Summer Games: Makeout Point

Now that summer is here, it's time to get that itchy shirt off and get outside. This is doubly true in times of Cub woe that we're currently experiencing - we need something to pass the time and dull the pain. Summer Games will examine some classic outside games, carefully choosing ones that lend themselves to shirtless participation and the coexistence of your favorite summer beverage.

If it really is summer, then bring on the ladies. You can search the world over for a real Spanish Fly, and you'll eventually find that when you find El Dorado. The only proven aphrodisiacs in this world are warm weather, a scenic view, and an automobile. (Although Chaim Witz will ferociously argue that "a healthy dousing of Brut cologne" works as well. We shall leave this to the reader.) Women are helpless against this veteran move. It's a timeless classic, and for good reason.

If I need to explain to you what this is, you might be in some serious trouble and I might suggest brushing up on some other epic articles on how to play your cards. It's simply getting a girl in your car (preferably while on a date), driving to the local Lookout Point, and parking the car. If you still need to know what to do, go watch Porkies or something.

A real gentleman will first try to get her (or him) in the mood. Shirt removal, alcoholic beverages, reading poetry, listening to music, some light muscle flexing (even if it is light flexing, you should always have some baby oil on hand for maximum definition), or fables of athletic prowess are all acceptable means of achieving this mood. Play to your strengths.

What type of Point-er are you?

The Old-Schooler: has some type of sports car or a collectible type. Even in this day and age, he wears copious amounts of hair treatment and is commonly seen wearing a leather jacket.
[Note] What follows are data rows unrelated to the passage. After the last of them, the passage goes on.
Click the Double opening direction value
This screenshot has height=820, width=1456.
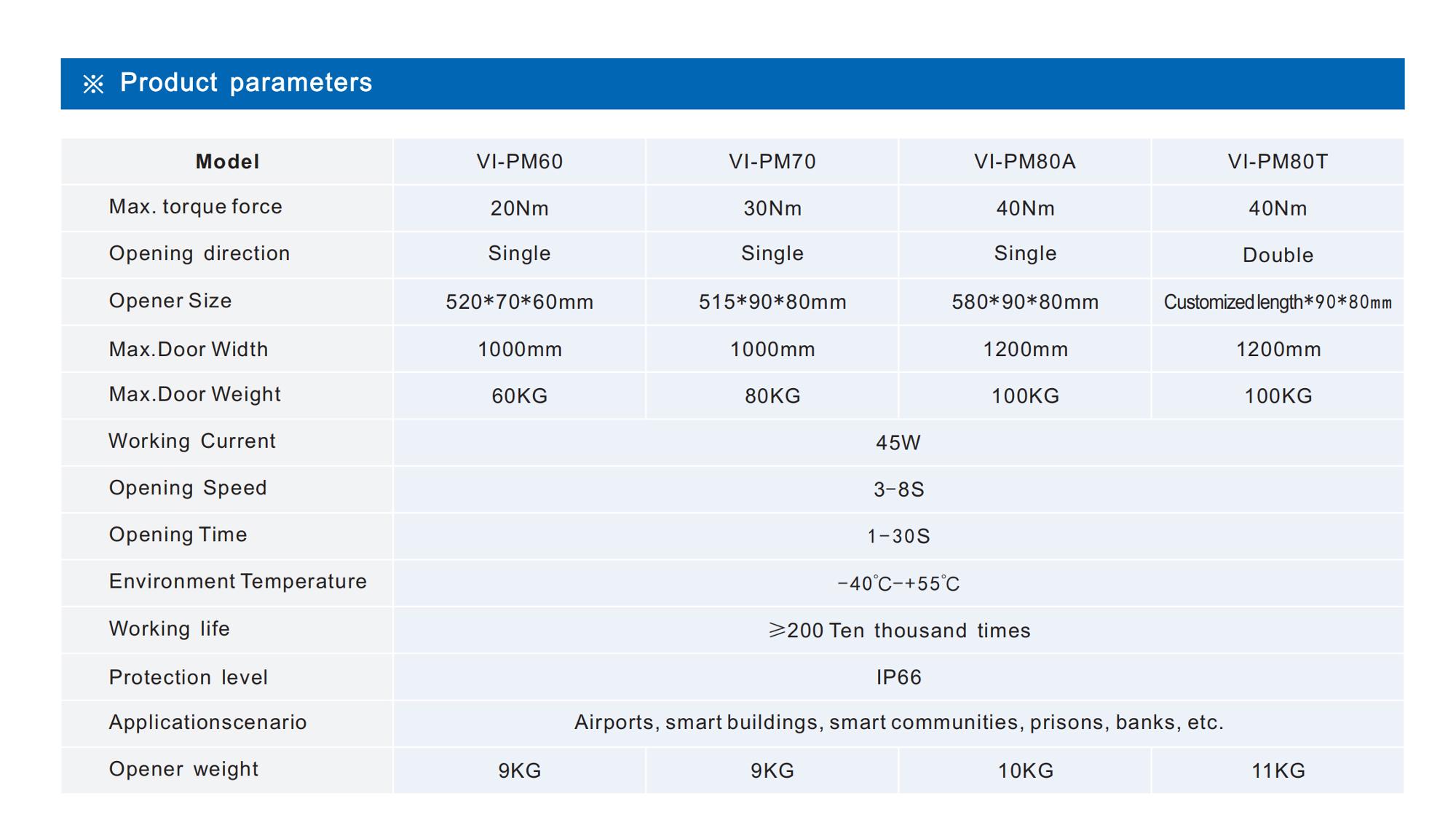coord(1278,256)
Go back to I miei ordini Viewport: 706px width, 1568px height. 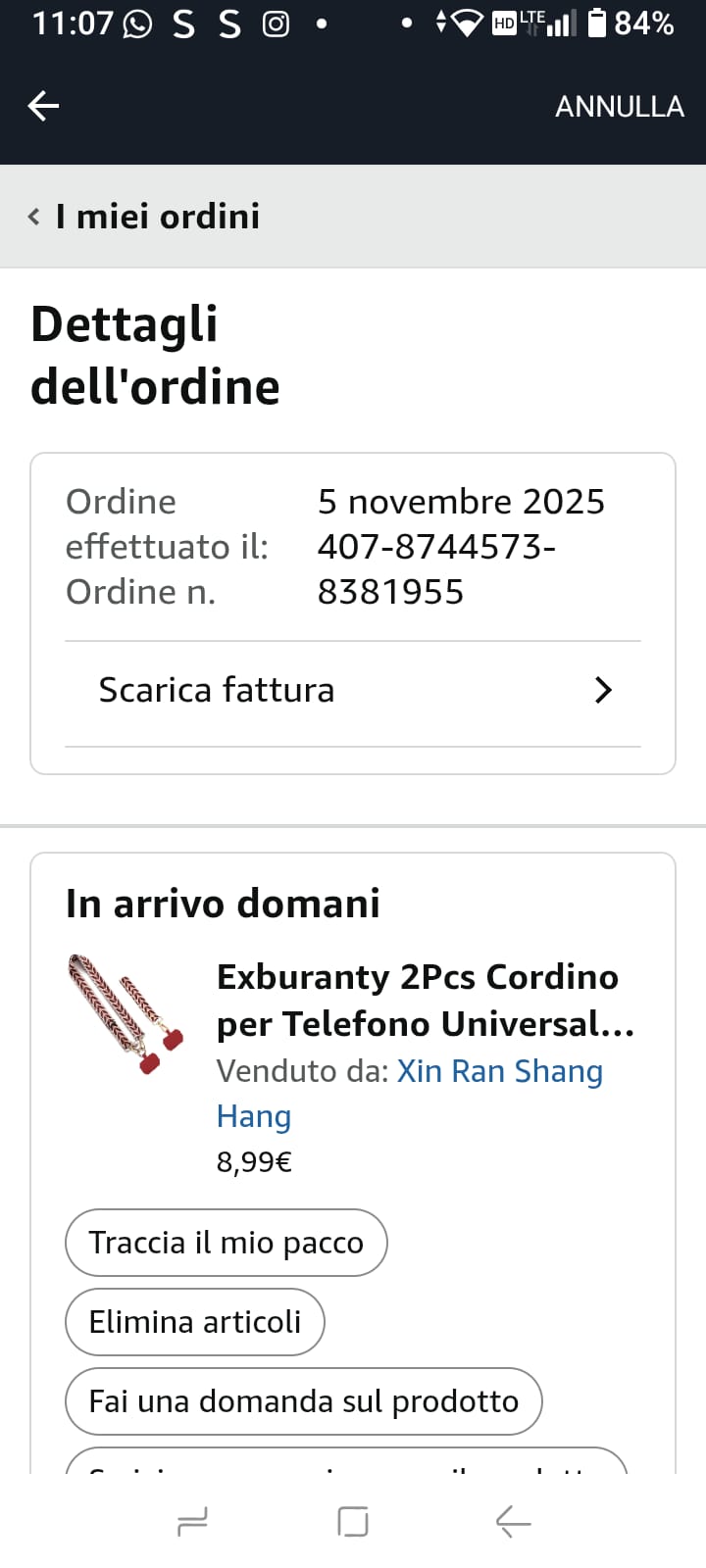157,217
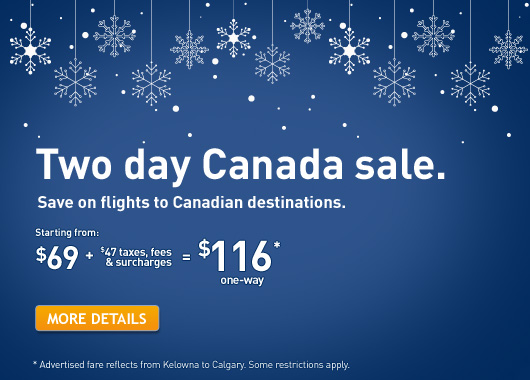530x380 pixels.
Task: Click the rightmost hanging snowflake ornament
Action: (x=508, y=50)
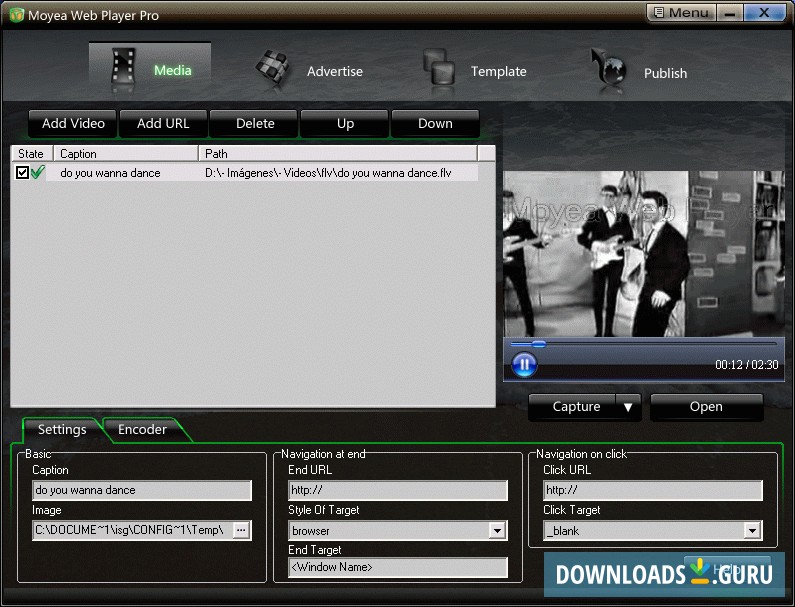Click the Add URL button

pos(164,124)
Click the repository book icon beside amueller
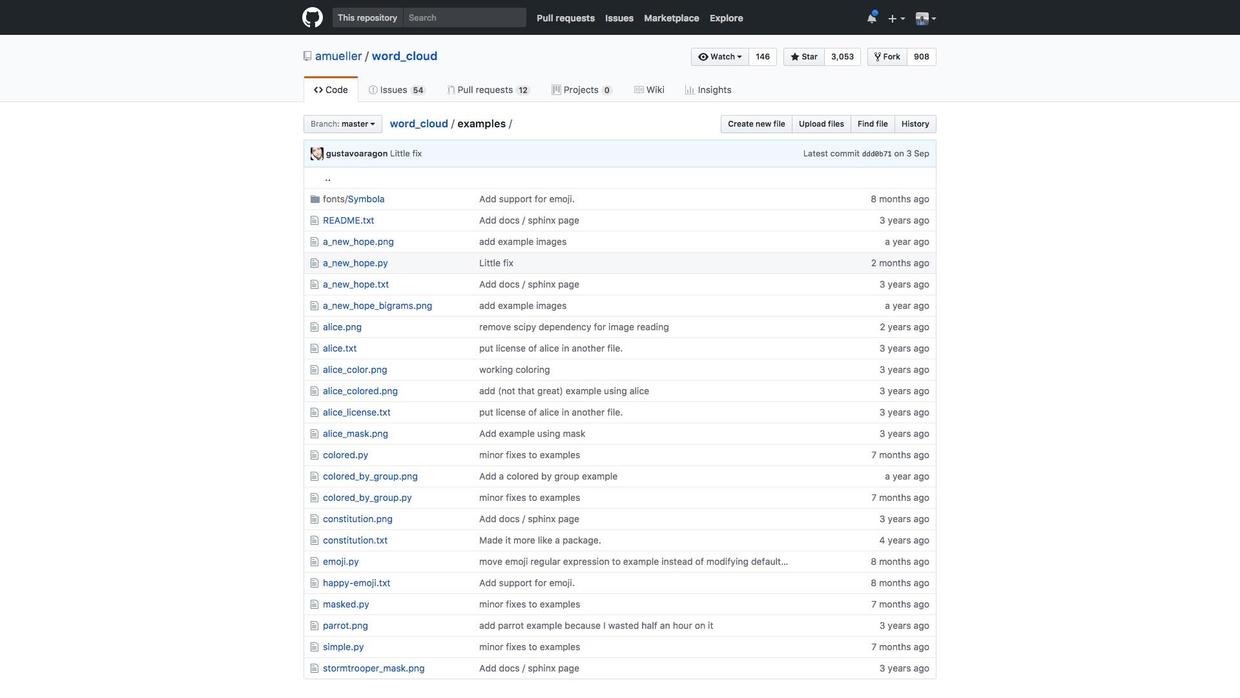The image size is (1240, 698). pos(308,56)
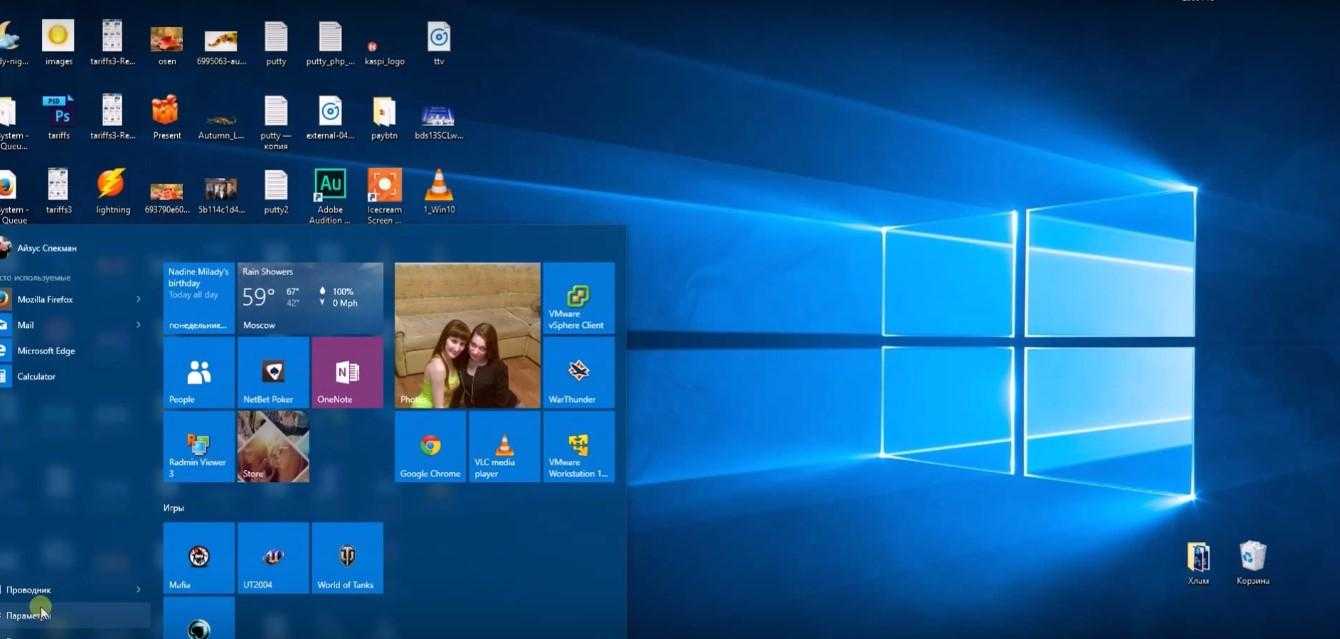Click the Параметры settings entry

[30, 616]
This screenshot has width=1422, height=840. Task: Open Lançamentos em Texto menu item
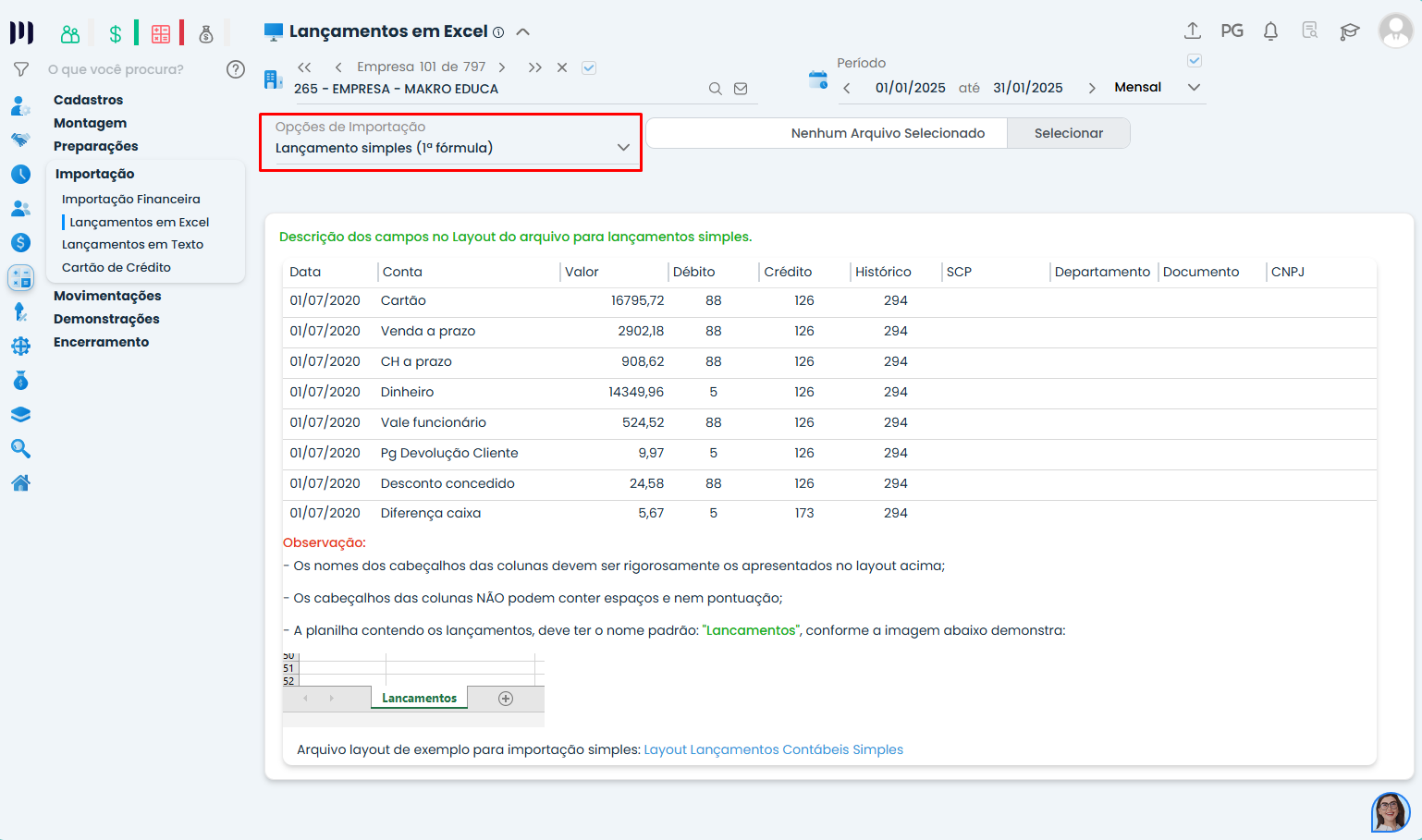132,245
Will find a spot not next to someone, park, talk for a bit, then raise the top on the convertible if applicable so ass to announce to others that he's doing what he do, yet respects his prey enough to allow for some privacy.

The Daredevil: sometimes seen in a convertible that has no top, but is most often seen on a motorcycle, the crotch-rocket variety. Daredevil wears no helmet, yet has one for his prey to wear during the ride. Mr. Devil will pull up right next to you when you are the only ones there, and goes to work right on top of the bike, in plain view, for all to see and admire. Normally named "Charlie".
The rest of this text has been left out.